Task description:
Word for word, reproduce all of the entries shown below.
----- Material provided -----
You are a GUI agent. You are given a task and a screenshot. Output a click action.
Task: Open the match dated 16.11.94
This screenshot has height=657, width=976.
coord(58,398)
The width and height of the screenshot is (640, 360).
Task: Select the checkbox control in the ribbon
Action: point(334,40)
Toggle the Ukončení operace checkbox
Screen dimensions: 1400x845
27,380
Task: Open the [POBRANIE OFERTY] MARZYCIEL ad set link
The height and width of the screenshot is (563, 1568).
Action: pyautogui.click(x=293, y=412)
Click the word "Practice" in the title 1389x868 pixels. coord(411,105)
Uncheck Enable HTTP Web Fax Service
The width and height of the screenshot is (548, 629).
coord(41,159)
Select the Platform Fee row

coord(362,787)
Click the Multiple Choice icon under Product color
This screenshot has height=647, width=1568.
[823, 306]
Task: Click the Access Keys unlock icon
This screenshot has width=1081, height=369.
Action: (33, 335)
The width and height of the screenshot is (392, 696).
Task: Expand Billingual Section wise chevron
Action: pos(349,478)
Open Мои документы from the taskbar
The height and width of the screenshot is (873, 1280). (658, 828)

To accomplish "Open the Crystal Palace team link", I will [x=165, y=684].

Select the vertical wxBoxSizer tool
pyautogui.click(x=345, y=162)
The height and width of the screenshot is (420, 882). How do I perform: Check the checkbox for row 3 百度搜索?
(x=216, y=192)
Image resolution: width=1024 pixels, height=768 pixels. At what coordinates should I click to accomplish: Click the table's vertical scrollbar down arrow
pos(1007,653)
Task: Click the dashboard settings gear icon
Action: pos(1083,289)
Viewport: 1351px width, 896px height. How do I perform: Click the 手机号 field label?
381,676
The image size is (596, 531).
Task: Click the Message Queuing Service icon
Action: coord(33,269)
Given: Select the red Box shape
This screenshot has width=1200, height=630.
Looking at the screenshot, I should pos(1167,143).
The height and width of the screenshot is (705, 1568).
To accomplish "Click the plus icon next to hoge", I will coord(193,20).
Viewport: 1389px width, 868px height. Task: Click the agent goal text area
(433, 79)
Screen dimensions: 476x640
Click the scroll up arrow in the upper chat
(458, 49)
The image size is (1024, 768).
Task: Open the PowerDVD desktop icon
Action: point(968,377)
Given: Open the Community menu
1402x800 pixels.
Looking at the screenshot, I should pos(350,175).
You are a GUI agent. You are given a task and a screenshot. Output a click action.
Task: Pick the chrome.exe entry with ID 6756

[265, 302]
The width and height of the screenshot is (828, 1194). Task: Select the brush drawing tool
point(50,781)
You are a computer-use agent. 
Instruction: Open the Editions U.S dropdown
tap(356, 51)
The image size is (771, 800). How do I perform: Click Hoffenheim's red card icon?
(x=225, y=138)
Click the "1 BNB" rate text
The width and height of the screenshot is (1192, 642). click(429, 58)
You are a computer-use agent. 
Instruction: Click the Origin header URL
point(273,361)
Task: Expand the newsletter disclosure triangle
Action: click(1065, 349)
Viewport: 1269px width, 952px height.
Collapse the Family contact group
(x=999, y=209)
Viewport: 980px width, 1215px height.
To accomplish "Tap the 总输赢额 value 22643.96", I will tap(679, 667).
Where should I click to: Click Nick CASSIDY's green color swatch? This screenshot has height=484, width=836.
-----
Exercise result:
You are a GUI agent. You are given a task and a screenshot. Output a click action.
Task: Open the match dated 16.11.94
This screenshot has height=657, width=976.
coord(58,398)
The width and height of the screenshot is (640, 360).
Task: Select the checkbox control in the ribbon
Action: point(334,40)
Toggle the Ukončení operace checkbox
Screen dimensions: 1400x845
27,380
Task: Open the [POBRANIE OFERTY] MARZYCIEL ad set link
The height and width of the screenshot is (563, 1568).
Action: pyautogui.click(x=293, y=412)
Click the word "Practice" in the title 1389x868 pixels. coord(411,105)
Uncheck Enable HTTP Web Fax Service
The width and height of the screenshot is (548, 629).
coord(41,159)
Select the Platform Fee row

coord(362,787)
Click the Multiple Choice icon under Product color
This screenshot has height=647, width=1568.
[823, 306]
Task: Click the Access Keys unlock icon
This screenshot has width=1081, height=369.
Action: (33, 335)
The width and height of the screenshot is (392, 696).
Task: Expand Billingual Section wise chevron
Action: pos(349,478)
Open Мои документы from the taskbar
The height and width of the screenshot is (873, 1280). (658, 828)

To accomplish "Open the Crystal Palace team link", I will [x=165, y=684].

Select the vertical wxBoxSizer tool
pyautogui.click(x=345, y=162)
The height and width of the screenshot is (420, 882). How do I perform: Check the checkbox for row 3 百度搜索?
(x=216, y=192)
Image resolution: width=1024 pixels, height=768 pixels. At what coordinates should I click to accomplish: Click the table's vertical scrollbar down arrow
pos(1007,653)
Task: Click the dashboard settings gear icon
Action: pos(1083,289)
Viewport: 1351px width, 896px height. How do I perform: Click the 手机号 field label?
381,676
The image size is (596, 531).
Task: Click the Message Queuing Service icon
Action: coord(33,269)
Given: Select the red Box shape
This screenshot has width=1200, height=630.
Looking at the screenshot, I should pos(1167,143).
The height and width of the screenshot is (705, 1568).
To accomplish "Click the plus icon next to hoge", I will coord(193,20).
Viewport: 1389px width, 868px height. Task: Click the agent goal text area
(433, 79)
Screen dimensions: 476x640
Click the scroll up arrow in the upper chat
(458, 49)
The image size is (1024, 768).
Task: Open the PowerDVD desktop icon
Action: point(968,377)
Given: Open the Community menu
1402x800 pixels.
Looking at the screenshot, I should pos(350,175).
You are a GUI agent. You are given a task and a screenshot. Output a click action.
Task: Pick the chrome.exe entry with ID 6756

[265, 302]
The width and height of the screenshot is (828, 1194). Task: Select the brush drawing tool
point(50,781)
You are a computer-use agent. 
Instruction: Open the Editions U.S dropdown
tap(356, 51)
The image size is (771, 800). How do I perform: Click Hoffenheim's red card icon?
(x=225, y=138)
Click the "1 BNB" rate text
The width and height of the screenshot is (1192, 642). click(429, 58)
You are a computer-use agent. 
Instruction: Click the Origin header URL
point(273,361)
Task: Expand the newsletter disclosure triangle
Action: click(1065, 349)
Viewport: 1269px width, 952px height.
Collapse the Family contact group
(x=999, y=209)
Viewport: 980px width, 1215px height.
To accomplish "Tap the 总输赢额 value 22643.96", I will tap(679, 667).
Where should I click to: Click Nick CASSIDY's green color swatch? This screenshot has height=484, width=836.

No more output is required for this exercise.